February 20, 2022 Essay: The Birth of American Catholic Theology

Feb 17, 2022

One of the beauties of youth consists in the illusion that the world has always been the way one finds it. One of the deeper characteristics of maturity is to know that it was not. When a young person asks, “What is a fountain pen?” you suddenly realize and gasp at the difference. We are approaching the point where many take American Catholic theology for granted. This lecture intends to show that at one time, not so long ago really, there was no American Catholic theology. Catholic theology was either Roman or perhaps more generally European. Today there is an American Catholic theology.

Time also mediates the ability to understand what this theology consists of. One might think that a thorough description of what is going on in the theology departments of our universities would do the trick; but it can’t, at least not adequately. Each of the features of Catholic theology as it unfolds today arose because in various ways the ground under our theologians’ feet shifted. Things change from generation to generation. Prior to Vatican II, certain features of theology were in place and had been for a long time. Then, like water rising behind a dam when Vatican II shook the Catholic world, the dam was breached, and a flood of new ideas swept through the minds of Catholic theologians.
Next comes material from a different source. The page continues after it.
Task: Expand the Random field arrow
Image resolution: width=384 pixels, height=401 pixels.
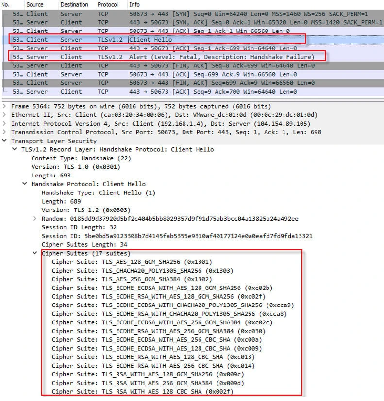Action: click(x=35, y=219)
Much of what was released by the Council could be called at the time “experimental,” projections of new ideas that may or may not have taken hold. But other ideas corresponded with what everyone knew were true because they corresponded with knowledge from other sources and other forms of everyday life. Once spoken, these kinds of basic expressions of experiential knowledge could not be called back. The ten to fifteen years after Vatican II were both confusing and creative. This was when the birth of American Catholic theology took place. But like a child on unsteady legs gradually learns to run and jump, the next forty years gave American Catholic theology plenty of time to come of age.

This is a story that still needs to be told in depth and detail. But two sources are readily available for the impressionistic but documented account that this lecture will provide. They are the Jesuit-sponsored theological journal, Theological Studies, which began to publish Catholic theological scholarship quarterly in the spring of 1940. The other mine containing rich deposits is The Proceedings of the Catholic Theological Society of America, which came into existence after the war in 1946. It contains the record of the yearly discussions of this professional society that was founded in that year.

What is the conclusion to this story of American Catholic theology? I’m sure that nobody would be surprised by the easy answer that there is no conclusion because we participate in time, which is always in motion. But we should be able to do a little better than that. One form of the conclusion might attempt evaluation. But one need not praise the computer at the expense of the fountain pen. Valuation is far too complicated for a short talk. Another form of theological conclusion can more objectively appeal to Catholic conciliar thinking. Whatever may be said about American Catholic theology, it has performed what Vatican II called for: to adjust Catholic thinking to the culture it inhabits.